Neal Jones is no Swiftie, but he does have a daughter. That meant rides to and from school were often soundtracked by Swift’s catalog. And it also meant that Jones once had to serve as the “designated driver” when he chauffeured his wife and daughter, now in college, to a Swift concert.
“I don’t follow—what’s the term—popular culture, very much,” he says. As a sports anchor for local Kansas City station KCTV, Jones never really needed to. But these days, whether Jones is out getting groceries in Kansas City or appearing on a radio show elsewhere in the country, one topic eclipses all others. “I get more questions about Taylor Swift than I do about the Chiefs offense,” Jones says.
For sports reporters accustomed to dealing mostly in Xs and Os, the Swift-Kelce storyline has forced them to work different muscles, dragging them away from game plans and into the realm of gossip. “It is sometimes challenging to find that line between football and what’s appropriate,” Newell says. “But obviously, I think what we’ve learned through this whole thing is that there is a whole lot of interest in this relationship.”
Jones, who has covered the Kansas City sports scene since 1993, says he and his producers at KCTV were “slow to embrace” coverage of the relationship. Back in the fall, when he was preparing for a Chiefs roundtable show that airs on the station, Jones noticed that there were no plans to discuss Swift on the program.

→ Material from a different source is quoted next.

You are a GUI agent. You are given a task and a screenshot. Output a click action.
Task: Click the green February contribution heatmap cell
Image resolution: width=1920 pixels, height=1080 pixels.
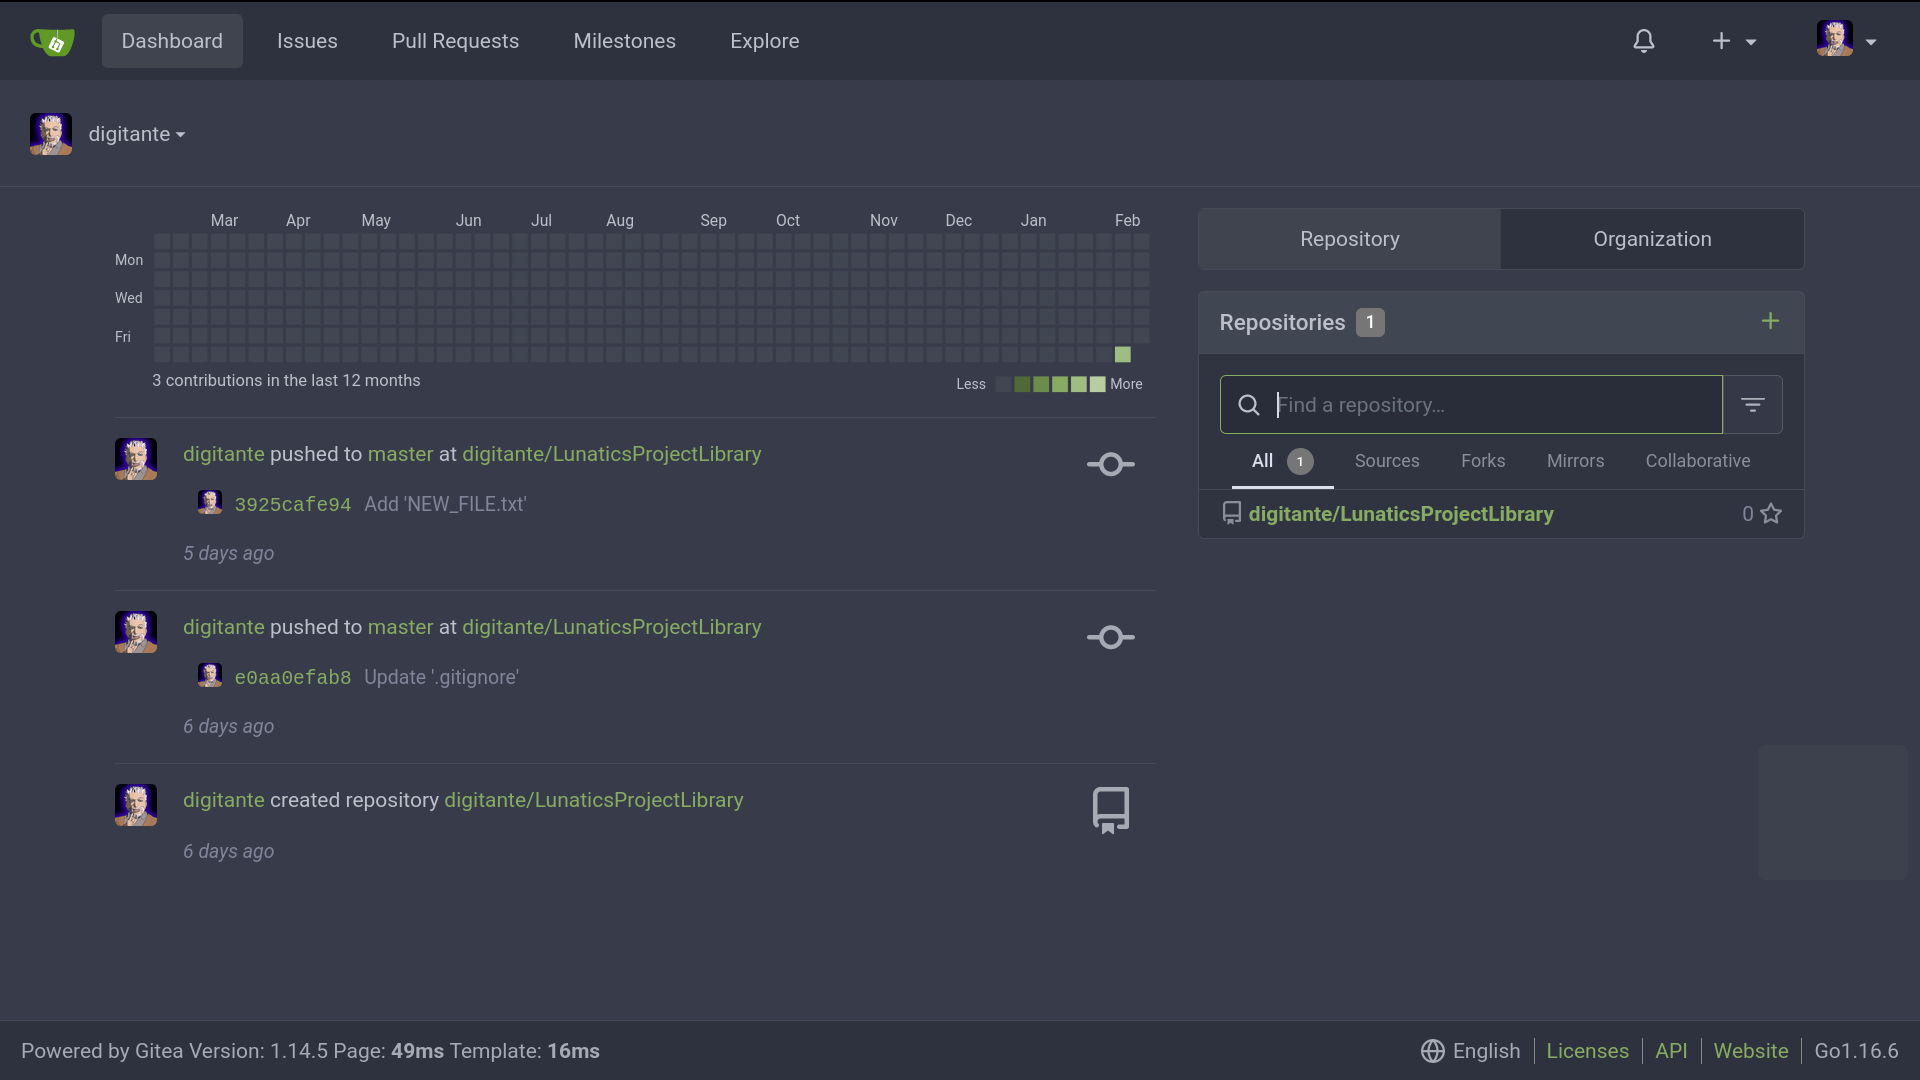click(x=1122, y=355)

“I’m like, Wait, wait, wait, wait, you gotta have something,” he says. “You have people who are so sports-centric that they were so slow to understand what the story was.”
Jones has relished the storyline, telling me that it’s “brought eyeballs to our broadcast that would never be there because we’re talking about Taylor Swift.” (NBC executives are no doubt hoping that happens this weekend when the Chiefs’ playoff game airs exclusively on the network’s streaming platform, Peacock, although still no word if Swift will be in attendance.)

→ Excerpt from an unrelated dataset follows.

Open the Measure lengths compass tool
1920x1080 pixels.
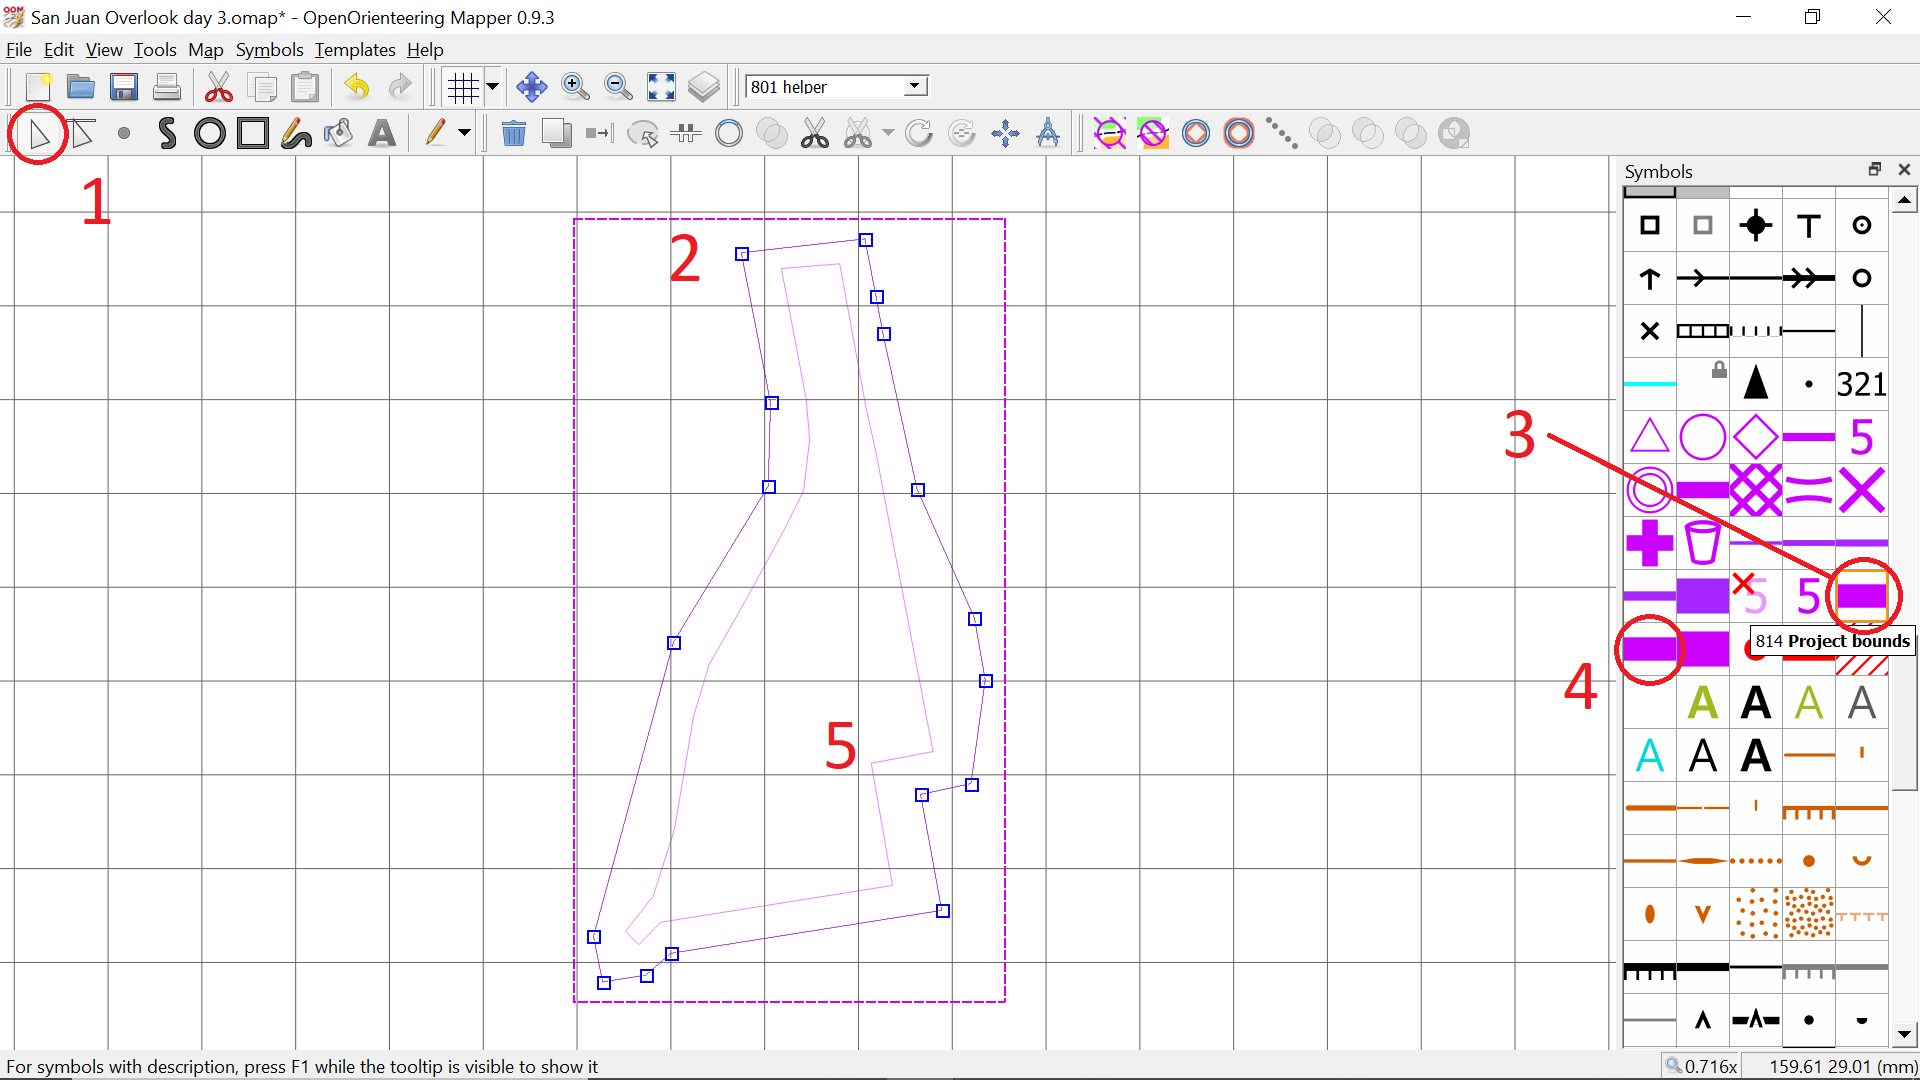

Last spring, when I spent time with Kelce for a Vanity Fair profile, he was already having an offseason for the ages, showing off his comedy chops on Saturday Night Live and gearing up to launch a music festival (Kelce Jam) as part of the NFL Draft festivities. His fame has reached stratospheric levels since dating Swift, perhaps the most closely watched woman in the world. (The Gannett newspaper chain even hired a full-time Swift beat reporter last year to cover her every move.) As a result, Kelce’s dating life has become international news.
In Kansas City, coverage of Swift has often veered into the hyperlocal. A story published in the Kansas City Star that detailed the economic impact of the new woman about town included an account from a clothing store that saw a 1,000% spike in sales after Swift purchased a sweatshirt from his boutique. Residents have gotten a kick out of Swift popping up in local bars and restaurants.
“It hits home,” Newell says. “I mean, that could be a place that you drive by every day. That could be where your Christmas party was last year.”
Swift may not be around those parts as often with the international leg of her Eras Tour set to begin next month, and the Chiefs are far from a lock to make another deep playoff run. The team’s up-and-down season could have invited the narrative that Swift was a distraction, but few in the commentariat—save for Skip Bayless and, oddly enough, David Axelrod—have pursued that argument.
It’s a far cry from 16 years ago, when pundits and fans savagely scrutinized Tony Romo over his relationship with Jessica Simpson. “Back then, we as a society had no problem talking about her on the radio and on sports shows. ‘Is this distracting Tony?’” Sweeney says. “Coverage isn’t perfect nowadays, but I think, to a point, players are given their privacy and that angle would almost be borderline inappropriate.”
But Sweeney also knows that a postseason disappointment could summon those recriminations. “I’m holding my breath,” he says. “Especially if they lose in the playoffs.”